Со времени вступления на престол английский король Генрих IV строил планы по вторжению во Францию. Однако эти планы удалось осуществить только его сыну, Генриху V. В 1414 году он отказал в союзе Арманьякам. В его планы входило возвращение территорий, которые принадлежали английской короне при Генрихе II. В августе 1415 года его армия высадилась близ Онфлера и захватила город. Желая идти маршем до Парижа, король из осторожности избрал другой путь, который прилегал к оккупированному англичанами Кале. В связи с тем, что продовольствия в английской армии не хватало, а английское командование совершило ряд стратегических просчётов, Генрих V вынужден был перейти к обороне. Несмотря на неблагоприятное начало кампании, в битве при Азенкуре 25 октября 1415 года англичане одержали решительную победу над превосходящими силами французов.

Генрих захватил большую часть Нормандии, включая Кан (1417) и Руан (1419). Заключив союз с герцогом Бургундским, захватившим Париж после убийства Жана Бесстрашного в 1419 году, за пять лет английский король подчинил себе примерно половину территории Франции. В 1420 году Генрих встретился на переговорах с безумным королём Карлом VI, с которым он подписал договор в Труа, согласно которому Генрих V объявлялся наследником Карла VI Безумного в обход законного наследника дофина Карла (в будущем — короля Карла VII). После заключения договора в Труа, вплоть до 1801 года короли Англии носили титул королей Франции. В следующем году Генрих вступил в Париж, где договор был официально подтверждён Генеральными штатами.

Успехи Генриха закончились с высадкой во Францию шеститысячной шотландской армии. В 1421 году Джон Стюарт, граф Бьюкен разгромил численно превосходящую английскую армию в битве при Боже. Английский командующий и большинство высокопоставленных английских командиров погибло в сражении. Вскоре после этого поражения король Генрих V умирает в Мо в 1422 году. Его единственный годовалый сын был незамедлительно коронован королём Англии и Франции, но Арманьяки остались лояльными к сыну короля Карла, в связи с чем война продолжилась.

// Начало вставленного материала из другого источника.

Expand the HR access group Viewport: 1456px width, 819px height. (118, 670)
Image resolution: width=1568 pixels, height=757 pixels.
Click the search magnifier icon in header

В 1423 году в битве при Краване уже франко-шотландские войска понесли тяжелые потери. В этой битве около 4 тыс. англичан сумели одержать победу, сражаясь с противником, втрое превосходящим их численно. В результате поражения французских войск была прервана связь между Пикардией и югом Франции. Территория, по-прежнему поддерживавшая «законного короля», оказалась «разрезана» пополам. Обе части были отныне вынуждены сражаться порознь, не в силах прийти на помощь друг другу, что нанесло жестокий урон делу Карла VII. Поражение при Краване повлекло за собой ещё несколько проигранных битв.

Продолжая военные действия, в 1428 году англичане осадили Орлеан. Атака французов на английский обоз с продовольствием у деревни Руврэ под Орлеаном вылилась в сражение, получившее в истории название «Битва селёдок» и закончившееся победой англичан под руководством рыцаря Джона Фастольфа. 1428 год ознаменовал собой появление на политической арене Жанны д’Арк.

Окончательный перелом. Вытеснение англичан из Франции (1428—1453)

В 1424 году дяди Генриха VI начали войну за регентство, и один из них, Хамфри, герцог Глостер, женившись на Якобе, графине Геннегау, захватил Голландию для восстановления её власти над прежними владениями, что привело к конфликту с бургундским герцогом Филиппом III.

К 1428 году англичане продолжили войну, осадив Орлеан. Их сил было недостаточно для организации полной блокады города, однако превосходившие их по численности французские войска не предпринимали никаких действий. В 1429 году Жанна д'Арк убедила дофина дать ей войска для снятия осады с Орлеана. Подняв моральный дух своих воинов, во главе войск она атаковала английские осадные укрепления, вынудив противника отступить, сняв осаду с города. Вдохновлённые Жанной, французы освободили ряд важных укреплённых пунктов в Луаре. Вскоре после этого Жанна разгромила английские войска при Пате, открыв дорогу на Реймс, где дофин короновался под именем Карла VII. В 1430 году Жанна была захвачена бургундцами и передана англичанам. Но даже её казнь в 1431 году не повлияла на дальнейший ход войны. В 1435 году бургундцы перешли на сторону короля Франции, и Филипп III, подписав с Карлом Аррасский договор, помог ему овладеть Парижем. Лояльность бургундцев была ненадёжной, но, как бы то ни было, бургундцы, сконцентрировав свои силы на завоеваниях в Нидерландах, не могли больше продолжать активные военные действия во Франции. Всё это позволило Карлу реорганизовать армию и правительство. Французские командующие, повторяя стратегию Бертрана Дюгеклена, освобождали город за городом. В 1449 году французы отвоевали Руан. В битве при Форминьи граф де Клермон наголову разгромил английские войска. 6 июля французы освободили Кан. Попытка английских войск под командованием Джона Талбота, графа Шрюсбери отвоевать Гасконь, сохранявшую верность английской короне, провалилась: английские войска потерпели сокрушительное поражение при Кастильоне в 1453 году. Это сражение стало последней битвой Столетней войны. В 1453 году капитуляция английского гарнизона в Бордо положила конец Столетней войне.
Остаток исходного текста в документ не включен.